SELECT id, COUNT(id) OVER(PARTITION BY num ORDER BY id) from test;

id         | count
___________|_____________
1          | 1 
2          | 2
3          | 1
4          | 1

我的理解是，COUNT 是针对属于分区的所有行计算的。在这里，我按 num 对行进行了分区。分区中的行数是相同的，有或没有 ORDER BY 子句。为什么输出有差异？

Answer 1

当您将 order by 添加到用作 window 函数的聚合时，聚合会变成 "running count"（或您使用的任何聚合）。

count(*) 将根据指定的顺序 return 直到 "current one" 为止的行数。

以下查询显示了与 order by 一起使用的聚合的不同结果。
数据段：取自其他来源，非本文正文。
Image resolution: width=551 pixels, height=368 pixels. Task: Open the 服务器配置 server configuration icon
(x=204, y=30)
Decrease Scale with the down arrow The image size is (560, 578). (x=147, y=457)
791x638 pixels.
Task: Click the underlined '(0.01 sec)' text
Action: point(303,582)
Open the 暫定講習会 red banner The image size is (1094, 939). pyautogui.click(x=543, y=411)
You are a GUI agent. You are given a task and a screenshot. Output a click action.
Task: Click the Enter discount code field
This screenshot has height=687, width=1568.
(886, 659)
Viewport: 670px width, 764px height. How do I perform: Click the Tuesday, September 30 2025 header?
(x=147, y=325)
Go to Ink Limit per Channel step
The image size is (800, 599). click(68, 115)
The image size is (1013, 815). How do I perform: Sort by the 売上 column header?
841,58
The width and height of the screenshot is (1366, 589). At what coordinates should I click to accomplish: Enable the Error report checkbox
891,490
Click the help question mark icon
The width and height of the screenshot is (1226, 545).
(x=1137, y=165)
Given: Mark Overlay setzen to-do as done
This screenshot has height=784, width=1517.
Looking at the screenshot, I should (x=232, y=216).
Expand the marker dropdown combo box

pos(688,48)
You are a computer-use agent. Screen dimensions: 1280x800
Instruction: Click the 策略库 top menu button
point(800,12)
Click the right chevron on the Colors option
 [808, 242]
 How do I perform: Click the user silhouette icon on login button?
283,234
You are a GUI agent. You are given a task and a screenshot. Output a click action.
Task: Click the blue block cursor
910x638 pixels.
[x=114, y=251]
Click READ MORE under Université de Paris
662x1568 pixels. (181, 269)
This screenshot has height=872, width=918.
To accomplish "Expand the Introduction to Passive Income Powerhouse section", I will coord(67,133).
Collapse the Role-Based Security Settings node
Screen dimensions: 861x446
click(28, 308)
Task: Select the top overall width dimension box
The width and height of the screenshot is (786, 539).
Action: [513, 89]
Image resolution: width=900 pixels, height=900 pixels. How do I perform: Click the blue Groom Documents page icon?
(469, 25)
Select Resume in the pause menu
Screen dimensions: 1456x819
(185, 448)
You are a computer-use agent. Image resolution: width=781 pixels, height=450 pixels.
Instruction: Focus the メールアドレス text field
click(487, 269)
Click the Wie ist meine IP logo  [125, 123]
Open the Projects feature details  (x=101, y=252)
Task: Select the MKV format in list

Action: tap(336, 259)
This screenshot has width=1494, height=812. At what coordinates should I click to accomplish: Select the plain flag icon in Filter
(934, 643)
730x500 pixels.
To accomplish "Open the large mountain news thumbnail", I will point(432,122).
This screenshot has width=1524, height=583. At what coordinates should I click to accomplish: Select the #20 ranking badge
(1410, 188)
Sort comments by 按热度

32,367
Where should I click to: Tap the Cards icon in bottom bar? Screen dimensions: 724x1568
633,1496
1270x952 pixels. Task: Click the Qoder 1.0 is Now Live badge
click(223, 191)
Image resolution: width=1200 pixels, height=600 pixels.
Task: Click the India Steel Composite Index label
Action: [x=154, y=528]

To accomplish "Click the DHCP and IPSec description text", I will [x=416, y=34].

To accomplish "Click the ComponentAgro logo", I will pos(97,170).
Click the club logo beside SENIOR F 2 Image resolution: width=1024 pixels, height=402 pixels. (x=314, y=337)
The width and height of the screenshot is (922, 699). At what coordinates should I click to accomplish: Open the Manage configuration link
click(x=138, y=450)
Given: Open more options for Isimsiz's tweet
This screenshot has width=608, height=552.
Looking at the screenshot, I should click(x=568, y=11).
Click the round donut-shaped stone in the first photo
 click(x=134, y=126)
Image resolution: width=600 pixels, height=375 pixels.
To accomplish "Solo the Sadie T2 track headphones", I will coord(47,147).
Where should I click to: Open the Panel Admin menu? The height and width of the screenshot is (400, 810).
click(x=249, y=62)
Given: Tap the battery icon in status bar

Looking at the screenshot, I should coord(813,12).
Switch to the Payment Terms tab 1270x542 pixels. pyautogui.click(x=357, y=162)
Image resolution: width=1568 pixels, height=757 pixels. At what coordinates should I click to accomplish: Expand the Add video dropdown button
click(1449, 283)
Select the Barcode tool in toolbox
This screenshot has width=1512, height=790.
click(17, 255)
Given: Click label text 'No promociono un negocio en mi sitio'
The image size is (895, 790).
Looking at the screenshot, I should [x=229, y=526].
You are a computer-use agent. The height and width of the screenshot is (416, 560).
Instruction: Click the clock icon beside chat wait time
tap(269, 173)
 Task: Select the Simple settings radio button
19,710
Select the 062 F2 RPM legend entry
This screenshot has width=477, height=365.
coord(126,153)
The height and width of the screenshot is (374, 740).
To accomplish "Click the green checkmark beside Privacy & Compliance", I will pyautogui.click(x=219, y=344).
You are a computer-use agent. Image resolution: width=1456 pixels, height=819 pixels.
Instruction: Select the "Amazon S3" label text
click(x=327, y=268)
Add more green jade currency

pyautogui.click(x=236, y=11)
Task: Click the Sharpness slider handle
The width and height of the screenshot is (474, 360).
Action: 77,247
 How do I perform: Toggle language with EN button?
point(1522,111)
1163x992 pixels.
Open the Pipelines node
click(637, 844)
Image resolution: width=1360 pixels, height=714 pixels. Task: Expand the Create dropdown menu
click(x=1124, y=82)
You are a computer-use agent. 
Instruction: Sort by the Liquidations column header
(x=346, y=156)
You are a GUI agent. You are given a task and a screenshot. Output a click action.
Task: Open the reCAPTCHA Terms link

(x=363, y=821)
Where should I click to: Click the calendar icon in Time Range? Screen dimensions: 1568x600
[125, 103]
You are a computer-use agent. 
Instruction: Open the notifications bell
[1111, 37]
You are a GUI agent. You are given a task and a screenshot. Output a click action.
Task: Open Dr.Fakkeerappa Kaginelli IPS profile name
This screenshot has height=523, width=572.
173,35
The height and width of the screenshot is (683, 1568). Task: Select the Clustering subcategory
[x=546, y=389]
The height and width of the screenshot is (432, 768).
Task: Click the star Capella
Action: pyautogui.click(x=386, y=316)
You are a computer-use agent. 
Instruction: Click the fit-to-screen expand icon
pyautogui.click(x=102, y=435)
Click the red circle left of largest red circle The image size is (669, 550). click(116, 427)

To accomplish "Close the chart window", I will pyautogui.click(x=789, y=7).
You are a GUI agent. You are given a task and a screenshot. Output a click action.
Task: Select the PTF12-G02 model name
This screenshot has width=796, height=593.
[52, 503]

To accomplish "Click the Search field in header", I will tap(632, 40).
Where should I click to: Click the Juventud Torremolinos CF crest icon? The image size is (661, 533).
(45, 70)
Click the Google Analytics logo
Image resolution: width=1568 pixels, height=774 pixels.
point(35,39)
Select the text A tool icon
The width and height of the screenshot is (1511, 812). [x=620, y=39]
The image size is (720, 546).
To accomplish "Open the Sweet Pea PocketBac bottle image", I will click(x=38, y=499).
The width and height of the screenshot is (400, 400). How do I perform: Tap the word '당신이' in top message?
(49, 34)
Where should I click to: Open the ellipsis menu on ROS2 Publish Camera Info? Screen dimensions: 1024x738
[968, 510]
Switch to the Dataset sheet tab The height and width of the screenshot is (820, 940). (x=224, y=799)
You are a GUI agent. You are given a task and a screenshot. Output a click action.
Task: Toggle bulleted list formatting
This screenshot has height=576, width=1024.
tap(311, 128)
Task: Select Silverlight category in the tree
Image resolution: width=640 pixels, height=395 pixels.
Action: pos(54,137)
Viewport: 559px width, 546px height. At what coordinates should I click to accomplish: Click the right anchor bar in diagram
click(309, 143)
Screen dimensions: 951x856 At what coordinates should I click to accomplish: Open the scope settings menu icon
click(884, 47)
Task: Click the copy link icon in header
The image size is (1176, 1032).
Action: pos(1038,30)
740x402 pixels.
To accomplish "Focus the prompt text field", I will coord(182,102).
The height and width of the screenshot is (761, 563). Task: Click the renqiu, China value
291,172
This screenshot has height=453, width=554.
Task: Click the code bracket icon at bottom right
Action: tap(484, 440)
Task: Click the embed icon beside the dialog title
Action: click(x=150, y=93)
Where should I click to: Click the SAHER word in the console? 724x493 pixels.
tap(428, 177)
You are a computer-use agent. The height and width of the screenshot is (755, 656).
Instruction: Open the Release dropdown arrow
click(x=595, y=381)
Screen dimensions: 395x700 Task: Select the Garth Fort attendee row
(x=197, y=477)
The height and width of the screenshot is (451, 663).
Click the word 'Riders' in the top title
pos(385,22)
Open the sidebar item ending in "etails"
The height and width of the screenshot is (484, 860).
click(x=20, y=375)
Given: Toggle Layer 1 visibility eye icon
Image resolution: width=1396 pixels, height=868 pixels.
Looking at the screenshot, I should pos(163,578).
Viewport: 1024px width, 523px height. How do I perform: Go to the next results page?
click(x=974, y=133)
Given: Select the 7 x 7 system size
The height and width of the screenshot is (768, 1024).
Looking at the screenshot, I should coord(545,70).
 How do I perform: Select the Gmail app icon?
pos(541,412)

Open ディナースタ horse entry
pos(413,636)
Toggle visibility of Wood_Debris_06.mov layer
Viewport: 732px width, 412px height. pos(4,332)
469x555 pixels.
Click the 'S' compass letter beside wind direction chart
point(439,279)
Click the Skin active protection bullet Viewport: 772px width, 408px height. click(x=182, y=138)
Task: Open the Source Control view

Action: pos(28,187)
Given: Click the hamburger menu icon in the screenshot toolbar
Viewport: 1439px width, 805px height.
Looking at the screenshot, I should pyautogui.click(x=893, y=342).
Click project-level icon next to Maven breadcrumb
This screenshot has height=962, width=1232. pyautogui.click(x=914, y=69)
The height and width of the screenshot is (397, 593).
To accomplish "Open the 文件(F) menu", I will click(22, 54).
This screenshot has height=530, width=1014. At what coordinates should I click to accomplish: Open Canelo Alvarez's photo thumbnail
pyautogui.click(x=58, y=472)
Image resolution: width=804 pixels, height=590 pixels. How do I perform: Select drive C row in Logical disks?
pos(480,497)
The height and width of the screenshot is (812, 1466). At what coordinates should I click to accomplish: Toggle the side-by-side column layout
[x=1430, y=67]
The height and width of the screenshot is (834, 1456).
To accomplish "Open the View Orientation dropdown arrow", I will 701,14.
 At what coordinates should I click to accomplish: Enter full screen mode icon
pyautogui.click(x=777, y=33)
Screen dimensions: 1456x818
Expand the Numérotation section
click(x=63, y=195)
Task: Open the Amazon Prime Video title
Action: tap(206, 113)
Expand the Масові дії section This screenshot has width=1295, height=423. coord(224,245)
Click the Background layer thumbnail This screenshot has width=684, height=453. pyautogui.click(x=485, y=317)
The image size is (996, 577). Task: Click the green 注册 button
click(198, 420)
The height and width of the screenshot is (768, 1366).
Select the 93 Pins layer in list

使用 sum() 而不是 count() 更容易看到（在我看来）。

with test (id, num, x) as (
  values 
    (1, 4, 1),
    (2, 4, 1),
    (3, 5, 2),
    (4, 6, 2)
)
select id, 
       num,
       x,
       count(*) over () as total_rows, 
       count(*) over (order by id) as rows_upto,
       count(*) over (partition by x order by id) as rows_per_x,
       sum(num) over (partition by x) as total_for_x,
       sum(num) over (order by id) as sum_upto,
       sum(num) over (partition by x order by id) as sum_for_x_upto
from test;

将导致：

id | num | x | total_rows | rows_upto | rows_per_x | total_for_x | sum_upto | sum_for_x_upto
---+-----+---+------------+-----------+------------+-------------+----------+---------------
 1 |   4 | 1 |          4 |         1 |          1 |           8 |        4 |              4
 2 |   4 | 1 |          4 |         2 |          2 |           8 |        8 |              8
 3 |   5 | 2 |          4 |         3 |          1 |          11 |       13 |              5
 4 |   6 | 2 |          4 |         4 |          2 |          11 |       19 |             11

Postgres manual

中还有更多示例

Answer 2

你的两个表达式是：

COUNT(id) OVER (PARTITION BY num)

COUNT(id) OVER (PARTITION BY num ORDER BY id)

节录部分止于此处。